===========
Quick Start
===========

Data Flow is a hosted Apache Spark server. It is quick to start, and can scale to handle large datasets in parallel. ADS provides a convenient API for creating and maintaining workloads on Data Flow.

Submit a Toy Python Script to Data Flow
=======================================

From a Python Environment
-------------------------

Submit a python script to Data Flow entirely from your python environment. 
The following snippet uses a toy python script that prints "Hello World" 
followed by the spark version, 3.2.1.

.. code-block:: python

    from ads.jobs import DataFlow, Job, DataFlowRuntime
    from uuid import uuid4
    import os
    import tempfile

    SCRIPT_CONTENT = """
    import pyspark

    def main():
        print("Hello World")
        print("Spark version is", pyspark.__version__)

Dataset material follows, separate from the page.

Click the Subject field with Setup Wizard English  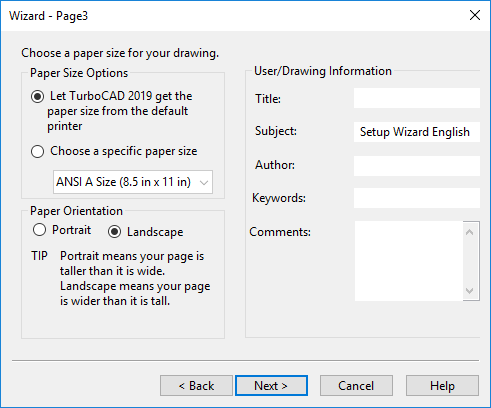(417, 132)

    if __name__ == "__main__":
        main()
    """

    with tempfile.TemporaryDirectory() as td:
        with open(os.path.join(td, "script.py"), "w") as f:
            f.write(SCRIPT_CONTENT)
        name = f"dataflow-app-{str(uuid4())}"
        dataflow_configs = (
            DataFlow()
            .with_compartment_id("oci.xx.<compartment_id>")
            .with_logs_bucket_uri("oci://<mybucket>@<mynamespace>/<dataflow-logs-prefix>")
            .with_driver_shape("VM.Standard.E4.Flex")
            .with_driver_shape_config(ocpus=2, memory_in_gbs=32)
            .with_executor_shape("VM.Standard.E4.Flex")
            .with_executor_shape_config(ocpus=4, memory_in_gbs=64)
            .with_spark_version("3.2.1")
            .with_defined_tag(
                **{"Oracle-Tags": {"CreatedBy": "test_name@oracle.com"}}
            )
            .with_freeform_tag(test_freeform_key="test_freeform_value")
        )
        runtime_config = (
            DataFlowRuntime()
            .with_script_uri(os.path.join(td, "script.py"))
            .with_script_bucket("oci://<mybucket>@<mynamespace>/<subdir_to_put_and_get_script>")
        )
        df = Job(name=name, infrastructure=dataflow_configs, runtime=runtime_config)
        df.create()
        df_run = df.run()

From the Command Line
---------------------

The same result can be achieved from the command line using ``ads CLI`` and a yaml file.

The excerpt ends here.